=== SUPPLIED INFORMATION ===
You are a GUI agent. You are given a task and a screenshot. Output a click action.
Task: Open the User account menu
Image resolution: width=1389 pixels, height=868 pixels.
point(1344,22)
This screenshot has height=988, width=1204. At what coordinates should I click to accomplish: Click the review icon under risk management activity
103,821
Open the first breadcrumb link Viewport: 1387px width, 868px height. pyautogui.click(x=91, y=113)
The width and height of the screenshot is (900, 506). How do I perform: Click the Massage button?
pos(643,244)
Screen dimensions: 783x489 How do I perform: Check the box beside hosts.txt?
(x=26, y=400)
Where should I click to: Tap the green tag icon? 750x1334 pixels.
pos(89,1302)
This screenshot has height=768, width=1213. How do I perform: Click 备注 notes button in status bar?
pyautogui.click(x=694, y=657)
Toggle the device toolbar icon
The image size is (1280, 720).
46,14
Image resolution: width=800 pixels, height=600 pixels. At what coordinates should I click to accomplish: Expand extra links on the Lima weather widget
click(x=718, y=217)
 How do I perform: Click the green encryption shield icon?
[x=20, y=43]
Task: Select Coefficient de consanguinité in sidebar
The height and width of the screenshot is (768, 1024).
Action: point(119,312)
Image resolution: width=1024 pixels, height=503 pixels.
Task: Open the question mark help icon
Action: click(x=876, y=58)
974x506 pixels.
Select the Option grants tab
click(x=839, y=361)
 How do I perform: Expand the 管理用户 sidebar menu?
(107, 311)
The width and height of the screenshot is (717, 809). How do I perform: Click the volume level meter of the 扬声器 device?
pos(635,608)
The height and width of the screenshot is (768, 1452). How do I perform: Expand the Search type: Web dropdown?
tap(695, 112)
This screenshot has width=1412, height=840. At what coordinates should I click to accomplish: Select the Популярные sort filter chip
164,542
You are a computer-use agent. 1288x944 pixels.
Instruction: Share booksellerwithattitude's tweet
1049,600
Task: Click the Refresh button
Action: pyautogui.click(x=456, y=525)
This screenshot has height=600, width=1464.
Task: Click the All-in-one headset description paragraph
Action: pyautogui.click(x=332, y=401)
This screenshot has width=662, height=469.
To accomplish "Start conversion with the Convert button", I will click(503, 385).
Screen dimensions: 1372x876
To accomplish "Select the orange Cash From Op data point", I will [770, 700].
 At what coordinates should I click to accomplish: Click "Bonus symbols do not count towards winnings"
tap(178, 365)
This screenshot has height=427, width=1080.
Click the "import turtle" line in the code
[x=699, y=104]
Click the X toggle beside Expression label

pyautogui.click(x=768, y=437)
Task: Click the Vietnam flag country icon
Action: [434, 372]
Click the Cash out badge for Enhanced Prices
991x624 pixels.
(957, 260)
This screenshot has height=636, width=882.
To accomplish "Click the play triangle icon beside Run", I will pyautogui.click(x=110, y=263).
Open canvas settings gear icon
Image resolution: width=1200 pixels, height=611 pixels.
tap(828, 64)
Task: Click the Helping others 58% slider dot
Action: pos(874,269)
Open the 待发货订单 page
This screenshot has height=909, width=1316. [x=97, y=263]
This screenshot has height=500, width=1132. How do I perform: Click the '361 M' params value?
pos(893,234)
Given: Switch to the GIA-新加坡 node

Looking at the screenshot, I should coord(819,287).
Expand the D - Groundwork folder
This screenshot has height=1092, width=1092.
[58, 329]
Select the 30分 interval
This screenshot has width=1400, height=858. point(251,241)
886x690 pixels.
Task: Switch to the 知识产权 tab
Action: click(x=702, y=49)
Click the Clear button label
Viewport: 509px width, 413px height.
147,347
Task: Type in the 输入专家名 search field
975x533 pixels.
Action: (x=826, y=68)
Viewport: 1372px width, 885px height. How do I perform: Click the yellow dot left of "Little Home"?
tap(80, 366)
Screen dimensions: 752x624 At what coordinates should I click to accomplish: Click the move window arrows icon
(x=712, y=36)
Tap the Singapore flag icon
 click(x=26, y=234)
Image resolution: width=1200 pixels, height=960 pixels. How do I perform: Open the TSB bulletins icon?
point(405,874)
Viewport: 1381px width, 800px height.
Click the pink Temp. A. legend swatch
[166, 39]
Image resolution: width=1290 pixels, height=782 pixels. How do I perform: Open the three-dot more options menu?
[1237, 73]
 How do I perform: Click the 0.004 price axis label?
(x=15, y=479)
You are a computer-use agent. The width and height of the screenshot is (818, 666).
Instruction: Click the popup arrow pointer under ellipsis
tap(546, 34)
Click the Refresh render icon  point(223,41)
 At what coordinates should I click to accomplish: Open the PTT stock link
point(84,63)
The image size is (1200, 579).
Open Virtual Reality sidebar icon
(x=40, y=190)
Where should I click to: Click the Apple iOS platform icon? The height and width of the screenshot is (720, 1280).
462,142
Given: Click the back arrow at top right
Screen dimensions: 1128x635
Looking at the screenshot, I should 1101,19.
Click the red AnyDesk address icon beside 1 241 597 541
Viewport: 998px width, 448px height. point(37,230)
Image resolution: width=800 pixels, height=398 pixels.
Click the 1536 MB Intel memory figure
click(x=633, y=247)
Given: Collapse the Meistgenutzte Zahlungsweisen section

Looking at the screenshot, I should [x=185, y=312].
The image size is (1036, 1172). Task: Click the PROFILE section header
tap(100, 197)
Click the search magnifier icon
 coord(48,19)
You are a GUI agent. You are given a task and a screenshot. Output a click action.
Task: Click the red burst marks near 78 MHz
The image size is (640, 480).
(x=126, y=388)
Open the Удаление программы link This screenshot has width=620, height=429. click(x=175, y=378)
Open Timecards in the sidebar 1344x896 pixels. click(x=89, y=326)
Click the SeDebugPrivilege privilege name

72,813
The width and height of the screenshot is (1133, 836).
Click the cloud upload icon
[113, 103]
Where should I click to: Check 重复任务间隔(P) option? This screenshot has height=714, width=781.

=== ABOUT THIS EXERCISE ===
An exact copy of every record is needed.

=== YOUR SOLUTION ===
You are a GUI agent. You are given a task and a screenshot. Output a click action.
Task: Open the User account menu
Image resolution: width=1389 pixels, height=868 pixels.
point(1344,22)
This screenshot has height=988, width=1204. At what coordinates should I click to accomplish: Click the review icon under risk management activity
103,821
Open the first breadcrumb link Viewport: 1387px width, 868px height. pyautogui.click(x=91, y=113)
The width and height of the screenshot is (900, 506). How do I perform: Click the Massage button?
pos(643,244)
Screen dimensions: 783x489 How do I perform: Check the box beside hosts.txt?
(x=26, y=400)
Where should I click to: Tap the green tag icon? 750x1334 pixels.
pos(89,1302)
This screenshot has height=768, width=1213. How do I perform: Click 备注 notes button in status bar?
pyautogui.click(x=694, y=657)
Toggle the device toolbar icon
The image size is (1280, 720).
46,14
Image resolution: width=800 pixels, height=600 pixels. At what coordinates should I click to accomplish: Expand extra links on the Lima weather widget
click(x=718, y=217)
 How do I perform: Click the green encryption shield icon?
[x=20, y=43]
Task: Select Coefficient de consanguinité in sidebar
The height and width of the screenshot is (768, 1024).
Action: point(119,312)
Image resolution: width=1024 pixels, height=503 pixels.
Task: Open the question mark help icon
Action: click(x=876, y=58)
974x506 pixels.
Select the Option grants tab
click(x=839, y=361)
 How do I perform: Expand the 管理用户 sidebar menu?
(107, 311)
The width and height of the screenshot is (717, 809). How do I perform: Click the volume level meter of the 扬声器 device?
pos(635,608)
The height and width of the screenshot is (768, 1452). How do I perform: Expand the Search type: Web dropdown?
tap(695, 112)
This screenshot has width=1412, height=840. At what coordinates should I click to accomplish: Select the Популярные sort filter chip
164,542
You are a computer-use agent. 1288x944 pixels.
Instruction: Share booksellerwithattitude's tweet
1049,600
Task: Click the Refresh button
Action: pyautogui.click(x=456, y=525)
This screenshot has height=600, width=1464.
Task: Click the All-in-one headset description paragraph
Action: pyautogui.click(x=332, y=401)
This screenshot has width=662, height=469.
To accomplish "Start conversion with the Convert button", I will click(503, 385).
Screen dimensions: 1372x876
To accomplish "Select the orange Cash From Op data point", I will [770, 700].
 At what coordinates should I click to accomplish: Click "Bonus symbols do not count towards winnings"
tap(178, 365)
This screenshot has height=427, width=1080.
Click the "import turtle" line in the code
[x=699, y=104]
Click the X toggle beside Expression label

pyautogui.click(x=768, y=437)
Task: Click the Vietnam flag country icon
Action: [434, 372]
Click the Cash out badge for Enhanced Prices
991x624 pixels.
(957, 260)
This screenshot has height=636, width=882.
To accomplish "Click the play triangle icon beside Run", I will pyautogui.click(x=110, y=263).
Open canvas settings gear icon
Image resolution: width=1200 pixels, height=611 pixels.
tap(828, 64)
Task: Click the Helping others 58% slider dot
Action: pos(874,269)
Open the 待发货订单 page
This screenshot has height=909, width=1316. [x=97, y=263]
This screenshot has height=500, width=1132. How do I perform: Click the '361 M' params value?
pos(893,234)
Given: Switch to the GIA-新加坡 node

Looking at the screenshot, I should coord(819,287).
Expand the D - Groundwork folder
This screenshot has height=1092, width=1092.
[58, 329]
Select the 30分 interval
This screenshot has width=1400, height=858. point(251,241)
886x690 pixels.
Task: Switch to the 知识产权 tab
Action: click(x=702, y=49)
Click the Clear button label
Viewport: 509px width, 413px height.
147,347
Task: Type in the 输入专家名 search field
975x533 pixels.
Action: (x=826, y=68)
Viewport: 1372px width, 885px height. How do I perform: Click the yellow dot left of "Little Home"?
tap(80, 366)
Screen dimensions: 752x624 At what coordinates should I click to accomplish: Click the move window arrows icon
(x=712, y=36)
Tap the Singapore flag icon
 click(x=26, y=234)
Image resolution: width=1200 pixels, height=960 pixels. How do I perform: Open the TSB bulletins icon?
point(405,874)
Viewport: 1381px width, 800px height.
Click the pink Temp. A. legend swatch
[166, 39]
Image resolution: width=1290 pixels, height=782 pixels. How do I perform: Open the three-dot more options menu?
[1237, 73]
 How do I perform: Click the 0.004 price axis label?
(x=15, y=479)
You are a computer-use agent. The width and height of the screenshot is (818, 666).
Instruction: Click the popup arrow pointer under ellipsis
tap(546, 34)
Click the Refresh render icon  point(223,41)
 At what coordinates should I click to accomplish: Open the PTT stock link
point(84,63)
The image size is (1200, 579).
Open Virtual Reality sidebar icon
(x=40, y=190)
Where should I click to: Click the Apple iOS platform icon? The height and width of the screenshot is (720, 1280).
462,142
Given: Click the back arrow at top right
Screen dimensions: 1128x635
Looking at the screenshot, I should 1101,19.
Click the red AnyDesk address icon beside 1 241 597 541
Viewport: 998px width, 448px height. point(37,230)
Image resolution: width=800 pixels, height=398 pixels.
Click the 1536 MB Intel memory figure
click(x=633, y=247)
Given: Collapse the Meistgenutzte Zahlungsweisen section

Looking at the screenshot, I should [x=185, y=312].
The image size is (1036, 1172). Task: Click the PROFILE section header
tap(100, 197)
Click the search magnifier icon
 coord(48,19)
You are a GUI agent. You are given a task and a screenshot. Output a click action.
Task: Click the red burst marks near 78 MHz
The image size is (640, 480).
(x=126, y=388)
Open the Удаление программы link This screenshot has width=620, height=429. click(x=175, y=378)
Open Timecards in the sidebar 1344x896 pixels. click(x=89, y=326)
Click the SeDebugPrivilege privilege name

72,813
The width and height of the screenshot is (1133, 836).
Click the cloud upload icon
[113, 103]
Where should I click to: Check 重复任务间隔(P) option? This screenshot has height=714, width=781.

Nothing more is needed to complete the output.